The Women

KoLydia Ko’s status as the world’s number one ranked woman amateur is indisputable. Winning the US Women’s Amateur Championship at The Country Club in Cleveland is proof the 15-year-old is a class apart in women’s amateur golf.

The New Zealander entered the 112th edition of the US Women’s Amateur the number one player on the World Amateur Golf Ranking, and lived up to her billing by defeating Jaye Marie Green of the United States 2&1 in the scheduled 36-hole final.

Ko’s dominance of world golf is such that she repeats as winner of the Mark McCormack Medal as the world’s leading female amateur for the second straight year. Ko was the inaugural winner of the prestigious award last year, and a worthy winner this year too.

Aside from winning the US Women’s Amateur, Ko was leading amateur in this year’s US Women’s Open. She also made history early this year when she became the youngest winner of a professional tournament. Ko was just 14-years-old when she triumphed in the New South Wales Open. That win eclipsed the record set by Ryo Ishikawa’s victory on the Japanese Tour as a 15-year-old.

Thailand’s Ariya Jutanugarn has been threatening Ko’s reign as world number one for much of this year after a string of impressive victories. However, Ko put paid to that notion by defeating the world number two 3&1 in the semi finals of the US Amateur.

Green bettered Nicole Zhang by two holes to reach the final. Green moves three places on this week’s ranking to fourth. Zhang leaps 682 spots to 105th.

Ko’s position at the top of the world order could last for some time to come. Despite the lure of professional golf, Ko wants to play college golf before she turns professional.

What chance of a third Mark McCormack Medal for the precocious teenager?

The Men

Welshman Rhys Pugh makes a dramatic move on this week’s World Amateur Golf Ranking thanks to the biggest win of his life. Pugh is the European Amateur champion after winning the championship by a shot over countryman James Frazer at Carton House in Ireland.

Walker Cup player Pugh began the final round eight shots off the lead held by Sweden’s Pontus Widegren. However, Widegren struggled to a 77 to finish joint fourth, while Pugh closed with a 66 to go with earlier rounds of 68, 71 and 72 for a 72-hole total of 277, 11-under-par. Denmark’s Thomas Sorensen was third, two strokes behind Pugh.

Pugh, who as just completed his first year at East Tennessee State University, earns a spot in next year’s Open Championship at Muirfield as a result. 

Pugh moves 192 places to 137th on this week’s ranking. Frazer improves 66 spots to 46th, while Sorensen becomes world number 139, a jump of 120 places. Widegren moves up 15 places to 72nd.

Mackenzie Hughes maintains his status as world number 90 after winning the Canadian Amateur Championship for the second consecutive year. Hughes took the title at Camelot Golf and Country Club in Cumberland, Ontario.

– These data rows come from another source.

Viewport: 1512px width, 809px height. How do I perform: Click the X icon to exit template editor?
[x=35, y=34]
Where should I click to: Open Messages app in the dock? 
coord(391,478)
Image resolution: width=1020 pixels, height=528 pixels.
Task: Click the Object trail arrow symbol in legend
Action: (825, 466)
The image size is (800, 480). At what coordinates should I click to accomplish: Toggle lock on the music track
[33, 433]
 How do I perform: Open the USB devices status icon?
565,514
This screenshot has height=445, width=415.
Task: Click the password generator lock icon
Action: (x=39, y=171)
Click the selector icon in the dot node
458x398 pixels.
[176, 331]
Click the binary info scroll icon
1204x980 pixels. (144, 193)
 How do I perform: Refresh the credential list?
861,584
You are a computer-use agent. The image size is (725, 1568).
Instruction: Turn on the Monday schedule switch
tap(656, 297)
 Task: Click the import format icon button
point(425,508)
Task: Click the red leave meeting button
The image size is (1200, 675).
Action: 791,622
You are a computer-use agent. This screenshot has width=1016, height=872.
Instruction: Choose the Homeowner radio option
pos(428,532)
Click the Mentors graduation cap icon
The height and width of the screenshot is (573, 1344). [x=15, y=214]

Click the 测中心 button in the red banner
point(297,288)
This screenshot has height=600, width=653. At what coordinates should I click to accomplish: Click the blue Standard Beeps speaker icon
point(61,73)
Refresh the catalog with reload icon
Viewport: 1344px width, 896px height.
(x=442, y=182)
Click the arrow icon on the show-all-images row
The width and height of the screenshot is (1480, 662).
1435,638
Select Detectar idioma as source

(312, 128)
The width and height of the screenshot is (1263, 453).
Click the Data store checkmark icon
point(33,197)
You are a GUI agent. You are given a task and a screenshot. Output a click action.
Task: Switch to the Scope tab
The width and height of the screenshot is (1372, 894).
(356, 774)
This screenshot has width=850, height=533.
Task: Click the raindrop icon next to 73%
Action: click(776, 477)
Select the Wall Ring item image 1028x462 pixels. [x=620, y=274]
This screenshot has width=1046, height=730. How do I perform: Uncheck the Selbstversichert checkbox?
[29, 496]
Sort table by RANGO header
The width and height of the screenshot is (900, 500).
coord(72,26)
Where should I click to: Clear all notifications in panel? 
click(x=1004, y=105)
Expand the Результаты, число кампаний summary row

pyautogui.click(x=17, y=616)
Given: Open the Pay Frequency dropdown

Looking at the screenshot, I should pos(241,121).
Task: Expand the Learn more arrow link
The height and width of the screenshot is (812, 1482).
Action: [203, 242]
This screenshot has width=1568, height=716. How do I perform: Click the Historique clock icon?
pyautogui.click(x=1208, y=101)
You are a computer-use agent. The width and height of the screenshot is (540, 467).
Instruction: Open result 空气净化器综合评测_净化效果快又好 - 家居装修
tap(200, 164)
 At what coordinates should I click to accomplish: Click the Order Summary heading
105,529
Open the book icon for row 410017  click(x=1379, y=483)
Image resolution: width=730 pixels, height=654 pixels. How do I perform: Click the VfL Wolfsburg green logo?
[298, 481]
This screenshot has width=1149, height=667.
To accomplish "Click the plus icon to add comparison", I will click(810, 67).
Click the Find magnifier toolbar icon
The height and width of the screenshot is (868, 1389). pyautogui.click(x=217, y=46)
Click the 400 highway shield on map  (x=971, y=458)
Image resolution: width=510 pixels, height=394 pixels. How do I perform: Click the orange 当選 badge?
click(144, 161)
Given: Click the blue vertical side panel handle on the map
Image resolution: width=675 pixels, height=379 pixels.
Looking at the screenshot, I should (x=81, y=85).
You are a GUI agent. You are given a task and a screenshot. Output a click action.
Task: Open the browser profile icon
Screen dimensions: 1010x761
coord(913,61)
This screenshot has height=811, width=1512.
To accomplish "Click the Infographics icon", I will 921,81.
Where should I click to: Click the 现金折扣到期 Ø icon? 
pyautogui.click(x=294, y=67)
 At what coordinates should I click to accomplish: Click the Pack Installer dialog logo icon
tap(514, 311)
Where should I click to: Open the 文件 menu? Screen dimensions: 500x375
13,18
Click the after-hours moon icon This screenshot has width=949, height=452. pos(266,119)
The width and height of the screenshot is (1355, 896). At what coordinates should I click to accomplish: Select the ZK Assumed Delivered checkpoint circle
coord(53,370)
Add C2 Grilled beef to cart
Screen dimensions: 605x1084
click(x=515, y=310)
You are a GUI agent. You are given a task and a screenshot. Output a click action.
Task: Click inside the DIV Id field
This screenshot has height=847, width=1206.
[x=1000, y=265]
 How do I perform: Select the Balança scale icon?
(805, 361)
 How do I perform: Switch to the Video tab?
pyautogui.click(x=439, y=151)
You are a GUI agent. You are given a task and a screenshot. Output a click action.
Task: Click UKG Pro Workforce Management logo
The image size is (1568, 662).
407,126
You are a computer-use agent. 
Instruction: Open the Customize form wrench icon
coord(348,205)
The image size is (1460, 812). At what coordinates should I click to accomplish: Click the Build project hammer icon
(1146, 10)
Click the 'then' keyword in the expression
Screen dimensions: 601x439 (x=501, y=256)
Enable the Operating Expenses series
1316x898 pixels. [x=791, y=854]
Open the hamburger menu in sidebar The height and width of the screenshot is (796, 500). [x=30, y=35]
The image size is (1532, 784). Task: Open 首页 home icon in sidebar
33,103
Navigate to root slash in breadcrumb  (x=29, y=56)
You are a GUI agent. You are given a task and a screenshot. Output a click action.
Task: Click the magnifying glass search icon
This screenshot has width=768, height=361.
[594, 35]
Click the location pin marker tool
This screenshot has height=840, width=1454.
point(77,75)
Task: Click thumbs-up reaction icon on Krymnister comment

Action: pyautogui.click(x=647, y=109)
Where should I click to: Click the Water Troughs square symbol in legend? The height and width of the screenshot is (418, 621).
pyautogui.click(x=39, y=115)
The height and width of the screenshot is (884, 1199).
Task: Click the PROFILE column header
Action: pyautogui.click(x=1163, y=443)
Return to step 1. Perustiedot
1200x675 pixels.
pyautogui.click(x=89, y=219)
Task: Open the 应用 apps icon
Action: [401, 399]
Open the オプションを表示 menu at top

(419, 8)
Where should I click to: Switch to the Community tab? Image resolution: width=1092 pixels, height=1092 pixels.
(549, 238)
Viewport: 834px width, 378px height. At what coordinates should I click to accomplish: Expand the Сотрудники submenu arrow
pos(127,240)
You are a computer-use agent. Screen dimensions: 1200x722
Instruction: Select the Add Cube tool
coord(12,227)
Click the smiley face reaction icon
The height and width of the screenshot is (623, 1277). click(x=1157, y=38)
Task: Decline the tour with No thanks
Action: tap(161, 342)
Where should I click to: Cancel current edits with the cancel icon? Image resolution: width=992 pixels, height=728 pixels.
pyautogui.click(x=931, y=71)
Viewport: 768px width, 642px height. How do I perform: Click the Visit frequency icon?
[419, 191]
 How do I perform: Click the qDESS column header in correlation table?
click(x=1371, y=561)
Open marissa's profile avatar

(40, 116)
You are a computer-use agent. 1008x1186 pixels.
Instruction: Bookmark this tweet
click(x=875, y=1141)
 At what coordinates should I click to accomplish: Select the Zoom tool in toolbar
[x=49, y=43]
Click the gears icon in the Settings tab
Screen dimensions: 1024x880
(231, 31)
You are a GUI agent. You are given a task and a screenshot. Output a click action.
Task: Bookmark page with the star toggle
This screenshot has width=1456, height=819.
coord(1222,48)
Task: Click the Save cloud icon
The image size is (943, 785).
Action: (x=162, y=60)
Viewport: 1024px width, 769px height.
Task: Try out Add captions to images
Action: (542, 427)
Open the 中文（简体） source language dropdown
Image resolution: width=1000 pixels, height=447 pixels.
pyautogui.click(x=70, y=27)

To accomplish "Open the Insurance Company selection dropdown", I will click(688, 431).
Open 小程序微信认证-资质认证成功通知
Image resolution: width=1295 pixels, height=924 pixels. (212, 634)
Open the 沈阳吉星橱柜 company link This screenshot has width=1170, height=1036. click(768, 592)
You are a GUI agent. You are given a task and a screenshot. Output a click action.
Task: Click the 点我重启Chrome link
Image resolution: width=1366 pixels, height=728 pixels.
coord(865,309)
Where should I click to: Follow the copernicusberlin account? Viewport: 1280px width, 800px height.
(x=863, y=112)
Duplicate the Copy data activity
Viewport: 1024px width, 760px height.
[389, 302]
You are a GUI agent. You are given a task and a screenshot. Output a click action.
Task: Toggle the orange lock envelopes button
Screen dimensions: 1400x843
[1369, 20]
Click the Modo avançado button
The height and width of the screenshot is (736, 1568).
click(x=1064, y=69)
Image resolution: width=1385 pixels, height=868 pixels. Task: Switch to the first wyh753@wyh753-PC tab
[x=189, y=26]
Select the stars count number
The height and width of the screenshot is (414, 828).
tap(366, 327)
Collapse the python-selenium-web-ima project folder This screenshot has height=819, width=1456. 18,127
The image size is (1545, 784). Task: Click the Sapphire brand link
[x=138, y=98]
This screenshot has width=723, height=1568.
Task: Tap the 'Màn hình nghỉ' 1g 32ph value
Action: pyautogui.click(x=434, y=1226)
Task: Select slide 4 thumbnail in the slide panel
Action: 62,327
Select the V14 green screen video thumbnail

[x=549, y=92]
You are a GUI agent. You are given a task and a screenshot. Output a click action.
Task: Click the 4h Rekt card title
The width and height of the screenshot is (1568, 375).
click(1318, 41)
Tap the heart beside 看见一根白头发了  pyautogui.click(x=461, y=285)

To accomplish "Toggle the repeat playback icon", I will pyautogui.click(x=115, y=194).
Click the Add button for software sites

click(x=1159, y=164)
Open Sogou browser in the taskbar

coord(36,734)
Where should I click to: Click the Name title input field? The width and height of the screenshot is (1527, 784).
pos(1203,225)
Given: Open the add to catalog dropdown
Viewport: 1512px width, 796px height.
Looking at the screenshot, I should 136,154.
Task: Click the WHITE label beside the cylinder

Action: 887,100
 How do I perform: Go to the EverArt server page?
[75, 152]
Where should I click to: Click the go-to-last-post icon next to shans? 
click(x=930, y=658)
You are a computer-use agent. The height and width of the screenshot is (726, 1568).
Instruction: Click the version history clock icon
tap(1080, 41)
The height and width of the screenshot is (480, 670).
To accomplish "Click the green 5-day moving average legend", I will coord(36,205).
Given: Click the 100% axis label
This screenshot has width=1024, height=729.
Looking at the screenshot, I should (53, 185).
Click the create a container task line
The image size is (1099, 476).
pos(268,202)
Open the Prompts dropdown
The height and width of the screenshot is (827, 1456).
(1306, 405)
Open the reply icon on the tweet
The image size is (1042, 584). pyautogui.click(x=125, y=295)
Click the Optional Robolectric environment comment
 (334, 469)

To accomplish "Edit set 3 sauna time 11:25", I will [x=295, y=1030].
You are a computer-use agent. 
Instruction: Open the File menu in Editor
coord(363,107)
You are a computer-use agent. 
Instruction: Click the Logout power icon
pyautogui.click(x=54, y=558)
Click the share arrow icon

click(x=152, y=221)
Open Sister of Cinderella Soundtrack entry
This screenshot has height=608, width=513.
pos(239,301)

Rounds of 72, 67, 65 and 72 gave Hughes a 12-under-par score of 276 and a one shot victory over compatriots Brian Churchill-Smith and Chris Hemmerich. Hughes, a recent graduate of Kent State University, receives an invite into the 2013 Canadian Open as a result.

Austria’s Matthias Schwab is the only player this week to break into the top 20. He improves six places to world number 16.

Chase Seiffert of the United States joins Frazer in this week’s top 50 after a jump of 22 places to 37th.